Activities:
1: Using the article on the plutonium glove box breach, say whether each statement agrees with it. (a) Six workers evacuated after air monitors sounded an alarm. (b) Two workers were treated at the lab's clinic. (c) The cause of the incident has already been determined.
2: Transcribe a passage of the article on the plutonium glove box breach, starting at the words "The breach in" and ending after "in an email.".
=== Supplied text ===
A breached plutonium glove box contacted two Los Alamos National Laboratory workers with radiation, requiring one to undergo treatment at the lab’s outpatient clinic.

The breach in a sealed compartment — which has gloves attached so workers can handle radioactive material — prompted a six-person team to evacuate after air monitors sounded an alarm earlier this month, according to the lab.

Two of the six workers had contamination on their skin and protective equipment, with one showing a high enough exposure to warrant treatment at the lab’s occupational medicine clinic, a lab spokesman wrote in an email.

“Preliminary results from evaluation of the affected employee indicate that exposures are within known safety limits,” wrote the spokesman, Peter Hyde. “Based on initial indicators, long term health effects are not anticipated in this case.”

An incident report said the employee was given chelation therapy, a treatment used to remove heavy metals from the body.

All six employees received nasal swabs. Three of them showed signs of possibly breathing in radiation, with the one who went to the clinic having the highest reading, the report said.

“Final results are pending,” the report said.

Both the lab and the National Nuclear Security Administration are investigating the Jan. 7 incident at the plutonium facility and are still determining the cause, Hyde wrote.

The report states a worker noticed something amiss on the right side of the glove box and notified the radiological control technicians, who sounded the evacuation alarm and “red-lit” the room to bar access.
=== Extracted information ===
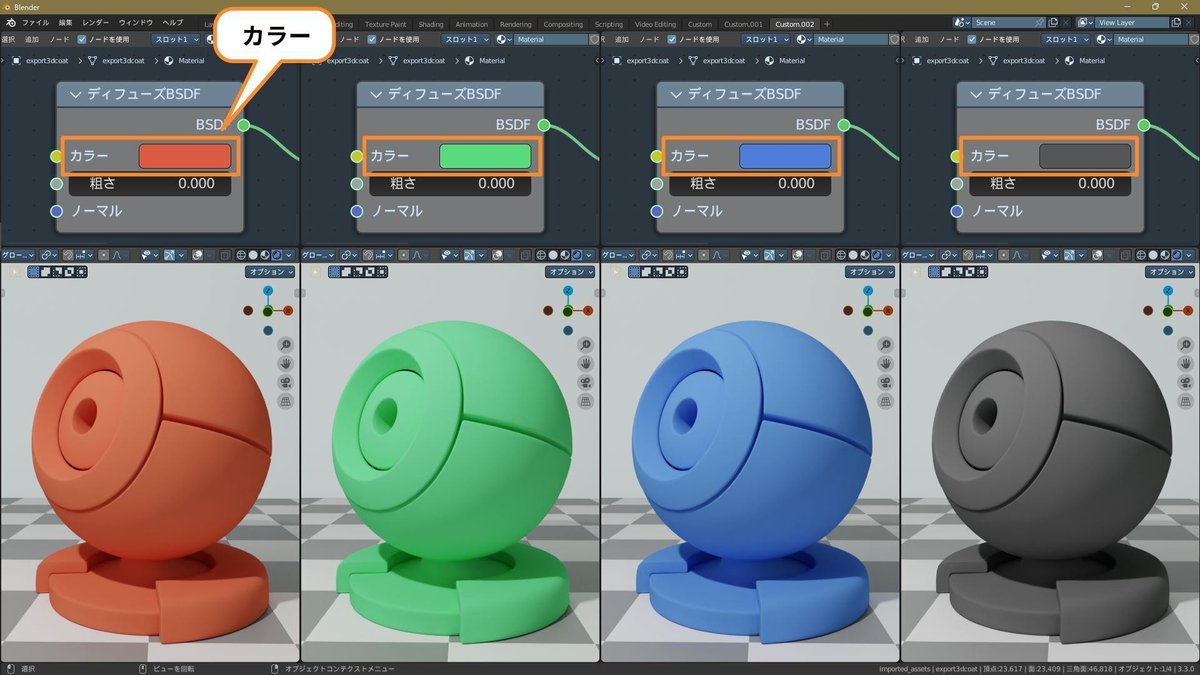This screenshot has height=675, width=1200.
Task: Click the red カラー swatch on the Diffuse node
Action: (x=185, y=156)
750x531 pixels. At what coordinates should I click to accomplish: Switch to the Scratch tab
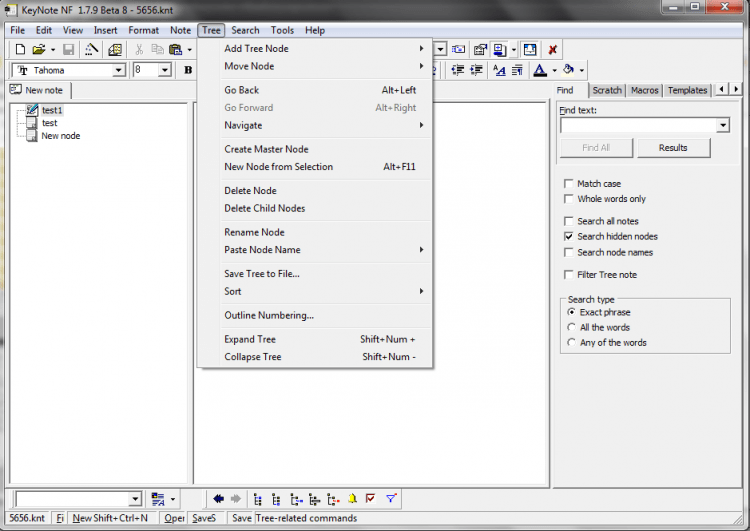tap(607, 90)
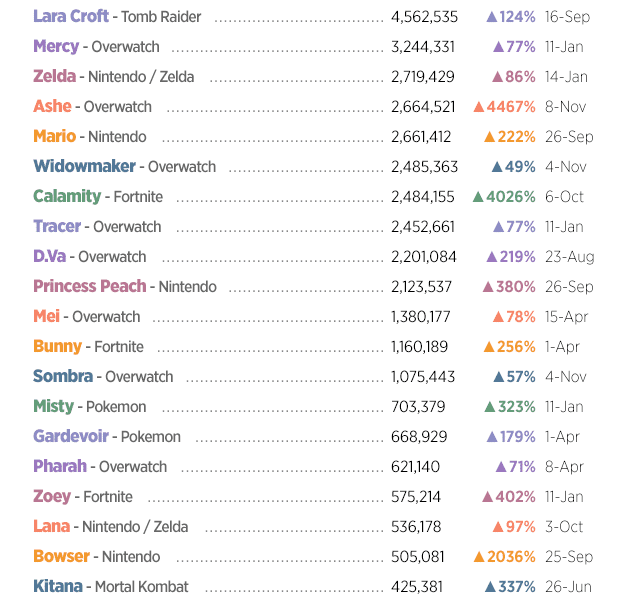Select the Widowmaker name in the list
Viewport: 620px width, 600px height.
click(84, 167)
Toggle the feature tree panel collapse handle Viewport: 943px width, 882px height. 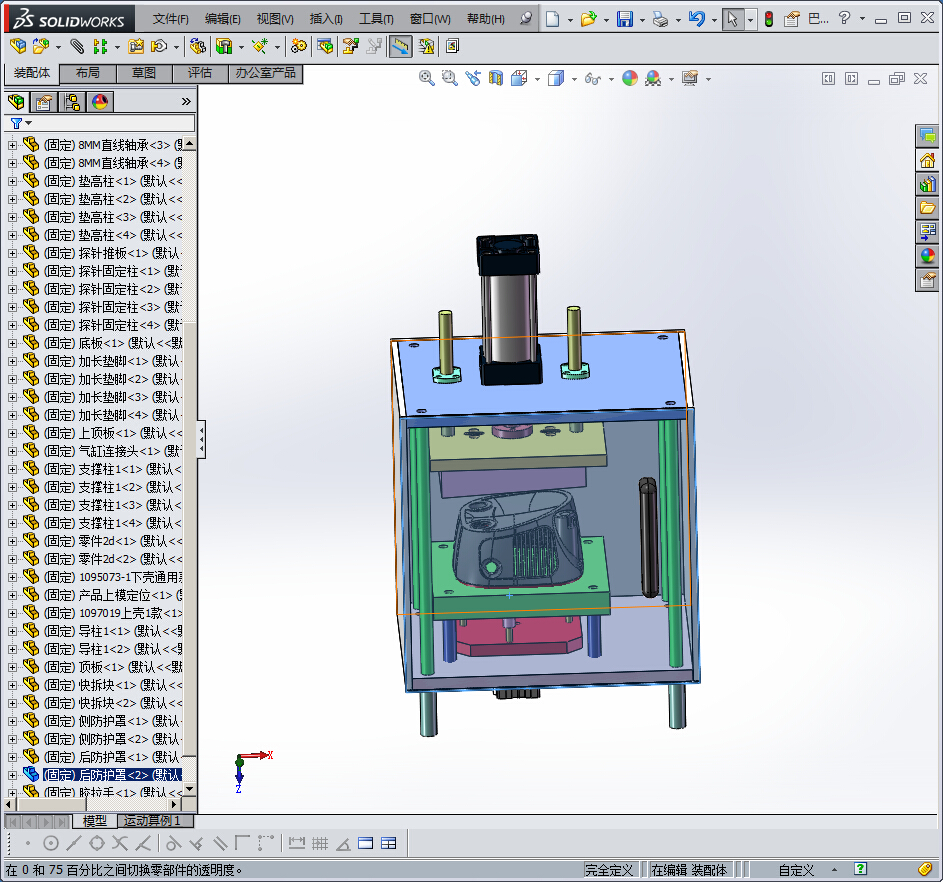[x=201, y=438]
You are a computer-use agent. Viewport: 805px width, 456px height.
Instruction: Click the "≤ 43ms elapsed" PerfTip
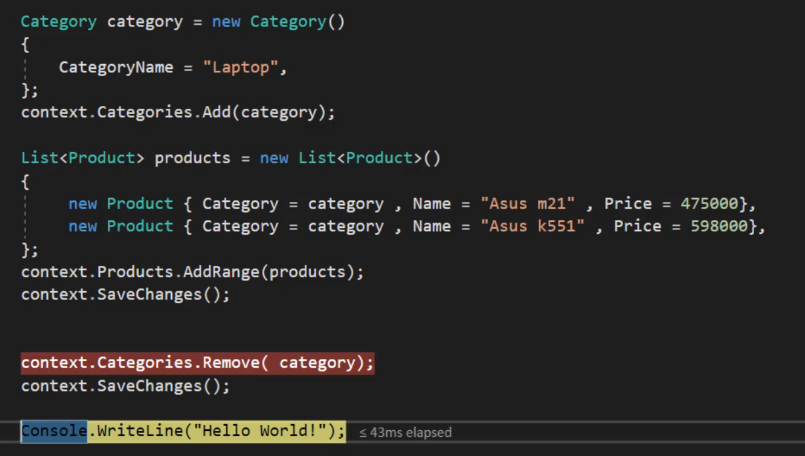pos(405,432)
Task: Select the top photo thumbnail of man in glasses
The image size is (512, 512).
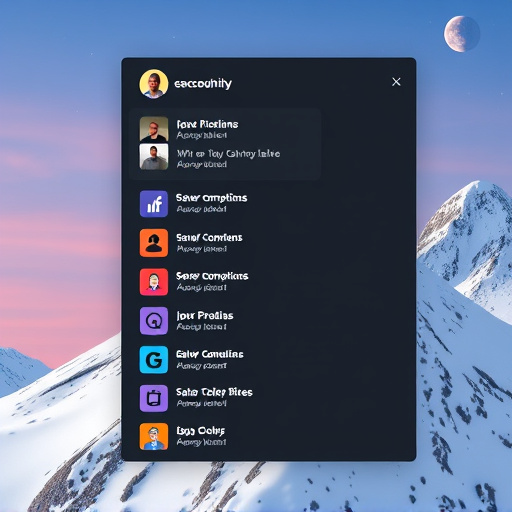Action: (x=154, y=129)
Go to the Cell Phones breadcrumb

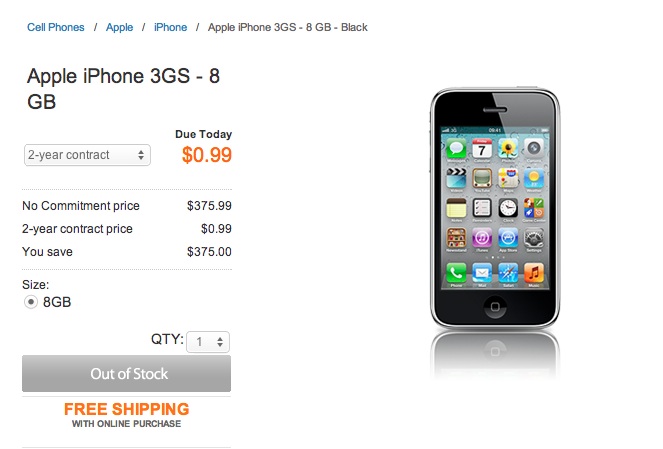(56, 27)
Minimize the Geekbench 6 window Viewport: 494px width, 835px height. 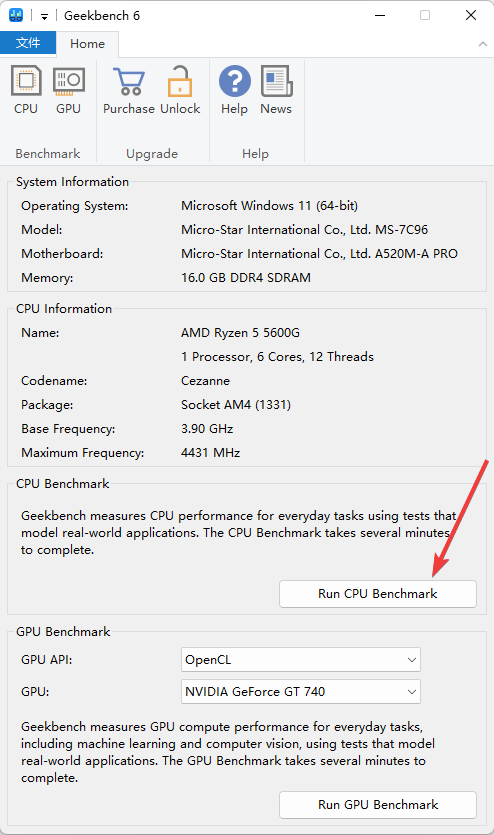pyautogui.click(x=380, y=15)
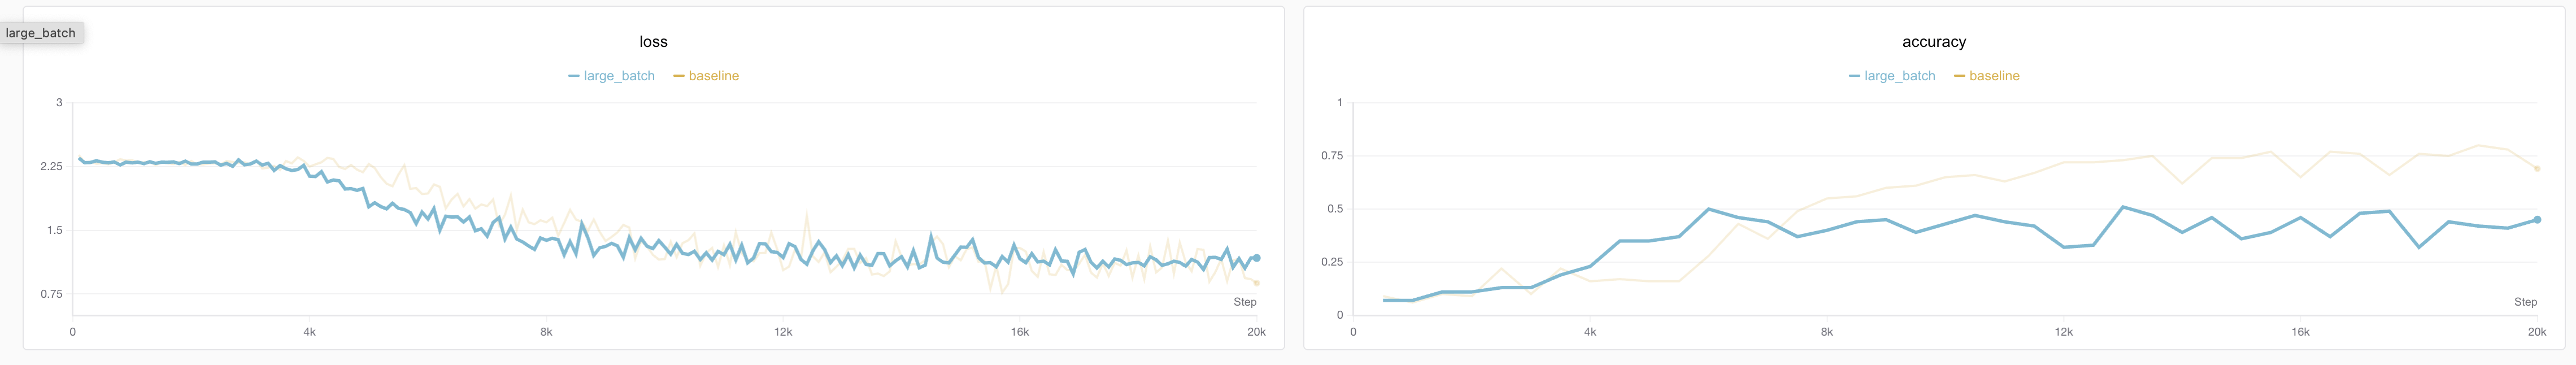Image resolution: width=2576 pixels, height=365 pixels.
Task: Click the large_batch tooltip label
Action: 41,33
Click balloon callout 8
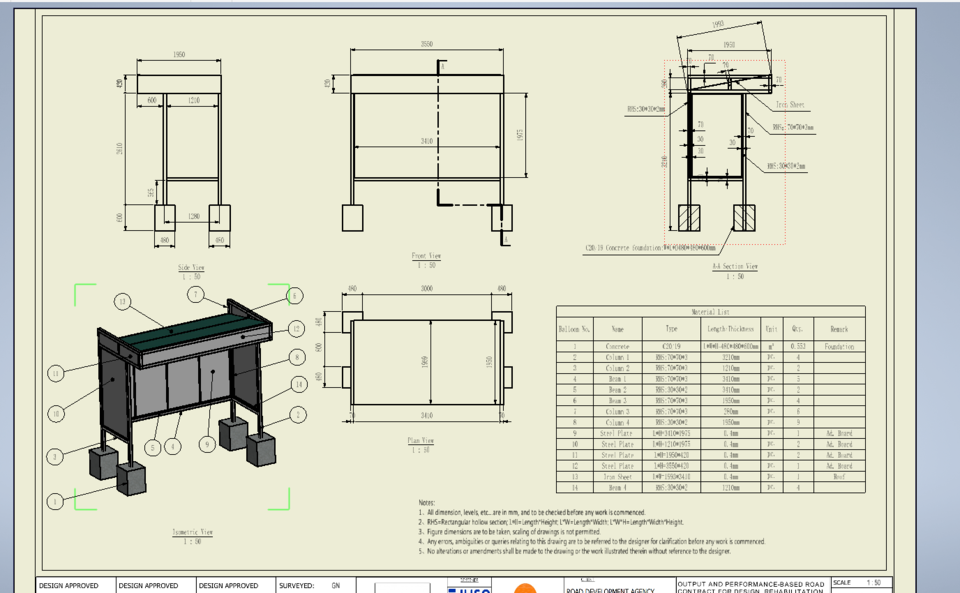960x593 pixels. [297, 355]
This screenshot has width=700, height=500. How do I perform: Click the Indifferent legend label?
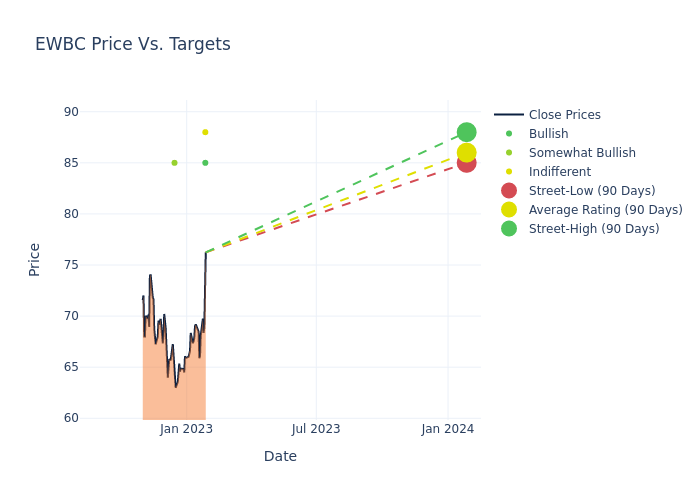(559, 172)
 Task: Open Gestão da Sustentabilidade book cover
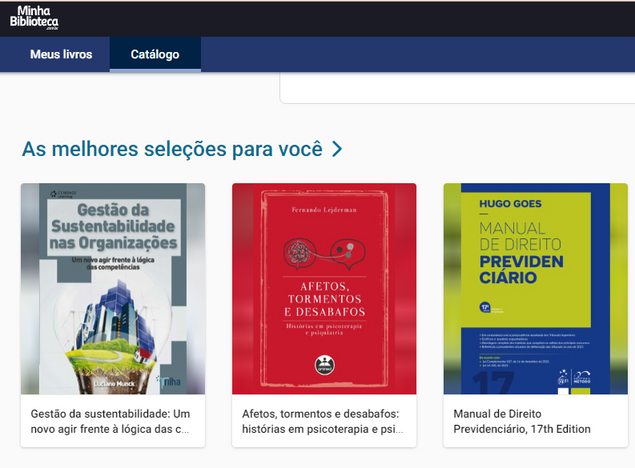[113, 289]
===
Results:
1:
(a) Yes: "prompted a six-person team to evacuate after air monitors sounded an alarm"
(b) No: "with one showing a high enough exposure to warrant treatment at the lab’s occupational medicine clinic"
(c) No: "are still determining the cause"

2:
The breach in a sealed compartment — which has gloves attached so workers can handle radioactive material — prompted a six-person team to evacuate after air monitors sounded an alarm earlier this month, according to the lab.

Two of the six workers had contamination on their skin and protective equipment, with one showing a high enough exposure to warrant treatment at the lab’s occupational medicine clinic, a lab spokesman wrote in an email.